Rise shushed her. He could hear brutes coming toward them, snapping through the first, thin trees, then pushing deeper into thick forest. Rise peeped over the wall, where he could see wandering shadows approaching. He couldn’t quite tell if the brutes were merely following in their direction or could actually smell them out. From where they were crouching, Rise looked across the field to judge how far they were from Owl Court. In the distance, resembling a faroff river flowing through picturesque fields along gentle curves of land, Rise saw a great herd of brutes—thousands of them, moving in silence. They produced, even to his acute hearing, only a faint, low hum. He swallowed hard, in terror that so many zombie brutes could move so sinuously through the countryside and make only the most barely discernible noise.

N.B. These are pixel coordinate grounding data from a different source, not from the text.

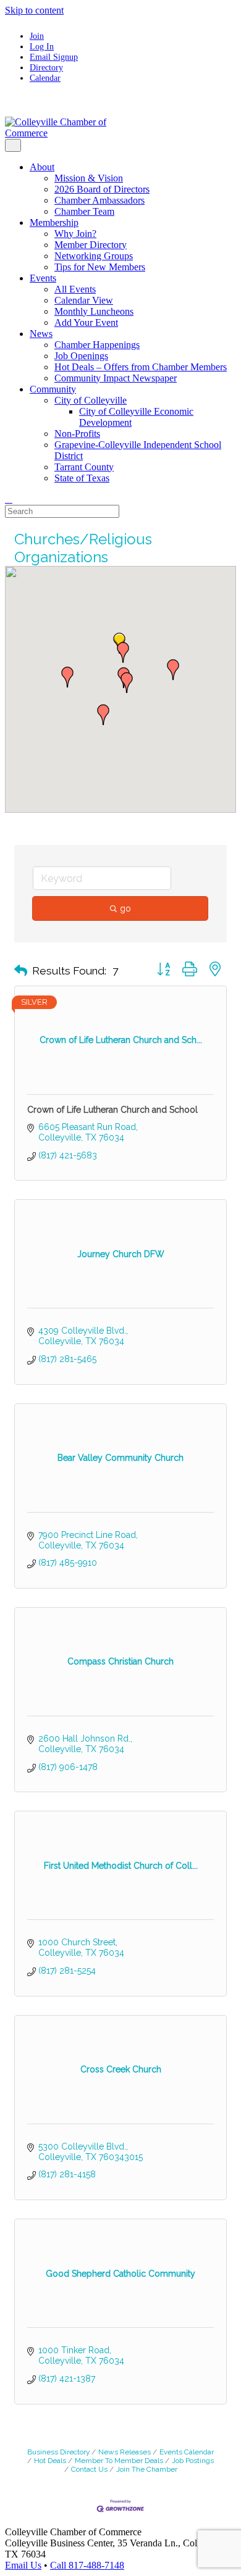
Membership (54, 222)
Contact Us (89, 2469)
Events (43, 278)
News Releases (124, 2452)
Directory (46, 67)
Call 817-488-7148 (87, 2565)
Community (53, 389)
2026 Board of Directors (102, 189)
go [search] (125, 908)
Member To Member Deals (119, 2460)
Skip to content (34, 10)
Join (37, 36)
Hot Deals (50, 2460)
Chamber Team (84, 211)
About (42, 167)
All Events (75, 289)
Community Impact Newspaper (115, 378)
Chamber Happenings (97, 344)
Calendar (45, 78)
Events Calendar (186, 2452)
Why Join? (75, 233)
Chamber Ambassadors (99, 200)
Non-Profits (77, 433)
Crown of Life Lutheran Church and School (112, 1110)
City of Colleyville (90, 400)
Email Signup (54, 57)
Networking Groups (93, 256)
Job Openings (81, 356)
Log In (42, 46)
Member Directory (90, 244)
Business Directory (58, 2452)
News (41, 333)
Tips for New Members (99, 267)
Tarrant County (84, 467)
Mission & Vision (88, 178)
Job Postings (193, 2460)
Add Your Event (86, 322)
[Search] (8, 499)
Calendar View (83, 300)
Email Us (23, 2565)
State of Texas (81, 478)
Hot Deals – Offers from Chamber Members (140, 367)
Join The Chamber (146, 2469)
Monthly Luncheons (93, 311)
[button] (127, 682)
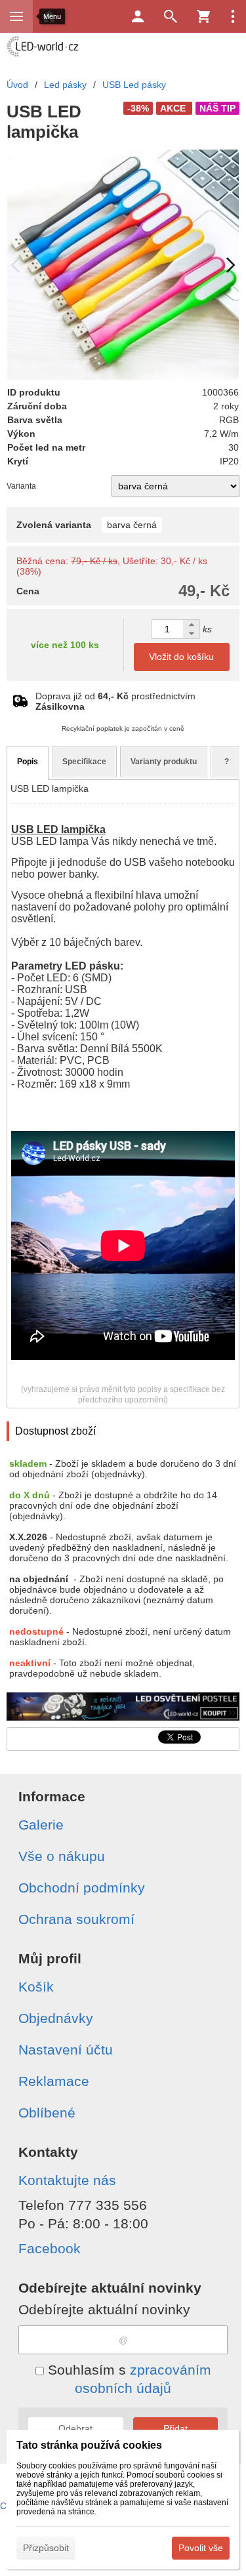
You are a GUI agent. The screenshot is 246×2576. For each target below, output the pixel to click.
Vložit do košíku (181, 656)
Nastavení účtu (65, 2049)
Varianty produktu (164, 761)
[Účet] (137, 16)
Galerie (41, 1824)
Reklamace (53, 2081)
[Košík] (203, 16)
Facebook (49, 2248)
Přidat (175, 2428)
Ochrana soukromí (76, 1919)
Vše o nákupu (61, 1856)
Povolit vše (200, 2548)
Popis (27, 761)
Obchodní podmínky (81, 1887)
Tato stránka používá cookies (89, 2445)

Then Rise saw the two hooded figures: two Warwolves, a human order of vampire hunters old as all the races of the world. They sat astride horses on a far-off ridge, swathed in heavy robes, watching the hordes too. Each carried the weapon they used across the centuries—a scythe, held with the blade curling over each one’s uncovered head, as if for protection. Squirming brutes Rise could handle. But to have Warwolves this close to his home was a whole other matter.
“I don’t think they see us,” Rise muttered, gesturing to the women that they needed to stand.
“The brutes don’t see us, you mean?” Elaine asked, confused. “Those riders? Who are they?”
The brutes following them, though, were coming too close for comfort. Without answering Elaine’s questions, Rise turned and fired his pistol into the approaching brutes. The screech of their rotting leader stilled them. They stared as he writhed frantically until he was half dug into the cold earth. Rise did not let Elaine or her mother watch. The moment he distracted the brutes, he urged them to run. A steep and familiar hill rose from a tiny laneway. His spirits soared at seeing the way home before him. Rise urged Elaine and her mother on, through the ring of holly trees, to the walls of his compound, to the double gates. A slap of his hand on the doorframe momentarily broke the protection long enough for them to slip inside, to safety.
A great splat was heard behind them as dozens of pursuing brutes slapped full force against the just-shut gates.